In turn, the Spirit has been enticing me to re-read some of the books which formed my understanding about listening and journaling starting with Dallas Willard's Hearing God: Developing A Conversational Relationship With God. From there I plan to re-read the very first book I read on the subject called Dialogue With God by Mark Virkler, and Hearing God by Henry and Richard Blackaby. I'm not sure where I'll go after that.
Interesting to me is I notice re-reading Willard's book feels fresh. I'm an avid underliner and write-in-the-margins kind of reader, but I've been delighted about how much clarity I'm seeing from the second read. Because I'm an explorer by design, I tend to be very much in the moment with new reading. It's more surficial, and I'm making new discoveries as I read rather than going deep into or parsing out the ideas carefully. I get lost when I do so. I also tend not to re-read a book right after I've read it the first time. Study has never been easy for me, but I have a quick mind and can appropriate what I need for the road ahead on a first read.
Also, the return and re-immersion in general has surprised me a little. Since being in Northampton, we've primarily focused on imagine and the missional way, a forward vantage: helping people discover and follow the God who is far more than they imagine. Prior, our vantage was in helping believers know this God through listening, praying, journaling, being on retreat, learning how to sit vigilantly in the silence and solitude, or learning how to heal from past hurts and destructive habits. Now, it seems God wants to bring the two together. I'm on board.
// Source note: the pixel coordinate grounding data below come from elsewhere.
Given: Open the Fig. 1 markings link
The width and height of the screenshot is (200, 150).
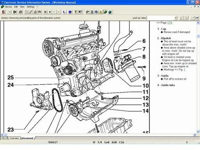Looking at the screenshot, I should [184, 70].
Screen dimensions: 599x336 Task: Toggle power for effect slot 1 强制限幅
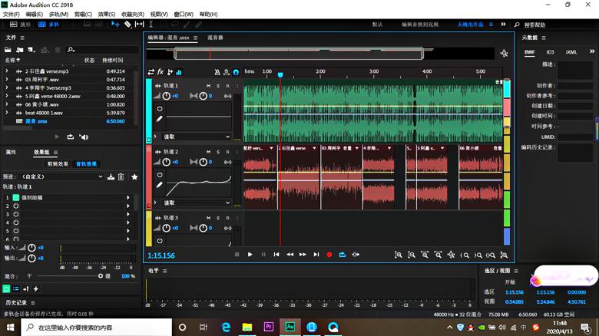pyautogui.click(x=16, y=198)
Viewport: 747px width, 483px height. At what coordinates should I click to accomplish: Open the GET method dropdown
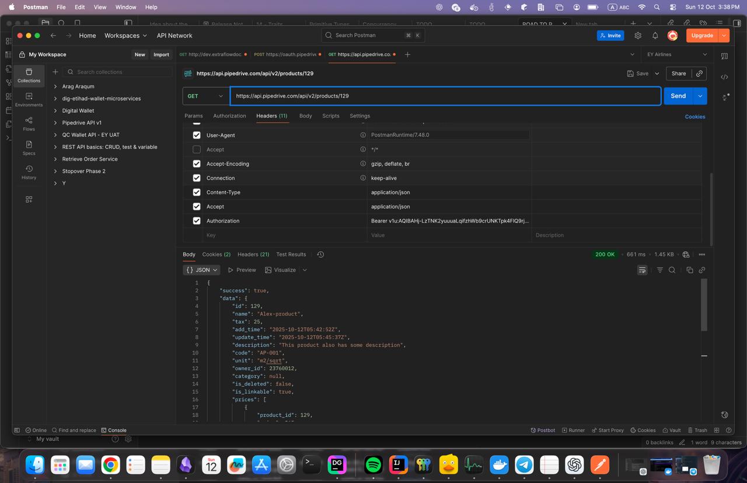tap(205, 96)
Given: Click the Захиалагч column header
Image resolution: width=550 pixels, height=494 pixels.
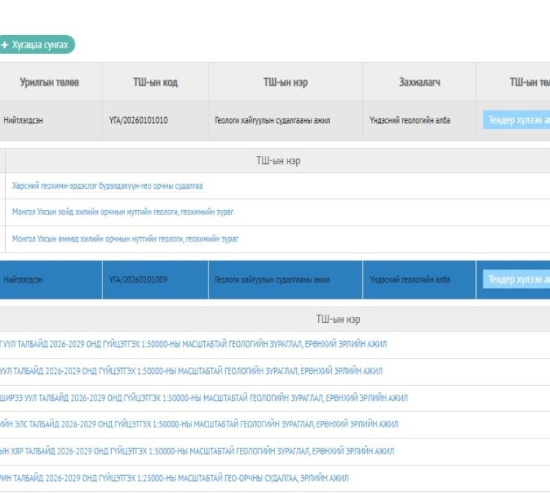Looking at the screenshot, I should tap(419, 82).
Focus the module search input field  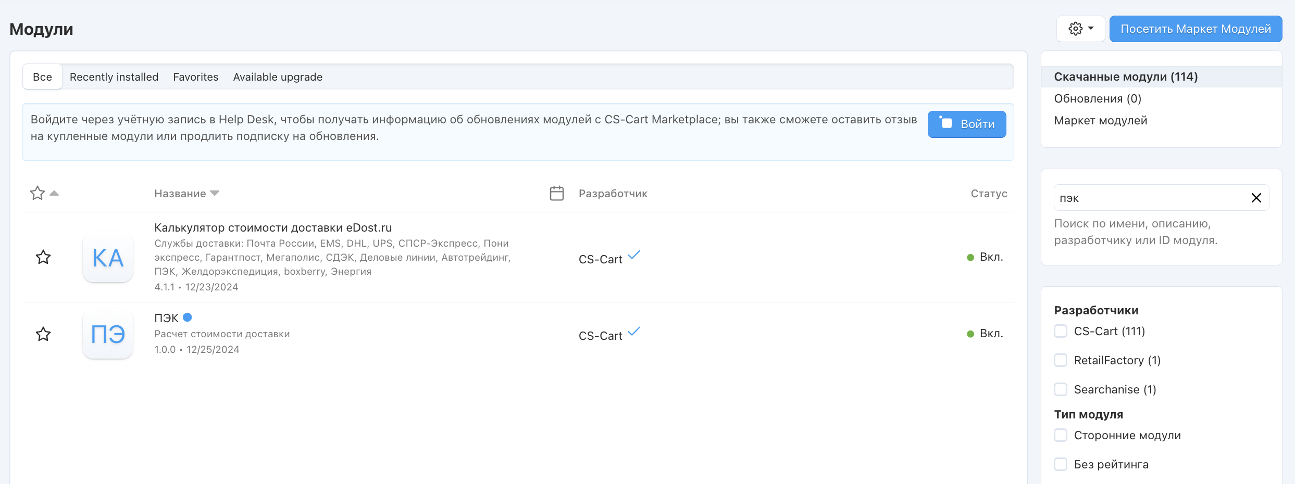[x=1149, y=198]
I suspect this circling back from God's point of view is merely another facet of the task we've been given to reflect his heart and nature to others on our watch. In his flow of history toward redemption all is forward for everyone called by his Name. So if or when he's called you to revisit what you learned before, it's to enable you to be more fruitful in the future, to expand your understanding with previously tread ground so wisdom can achieve it's life-yielding results in lives. God-ordained circling back deepens wisdom. Thomas Merton said we are always beginners when it comes to the things of God. I think there's an element of truth to that, especially with our spiritual growth and ripening. We never arrive until we arrive in the presence of the King of Kings and become who we truly are. For now, we move forward, stay still, take side paths, or circle back on the way to what is needed and what will be all that was ever necessary.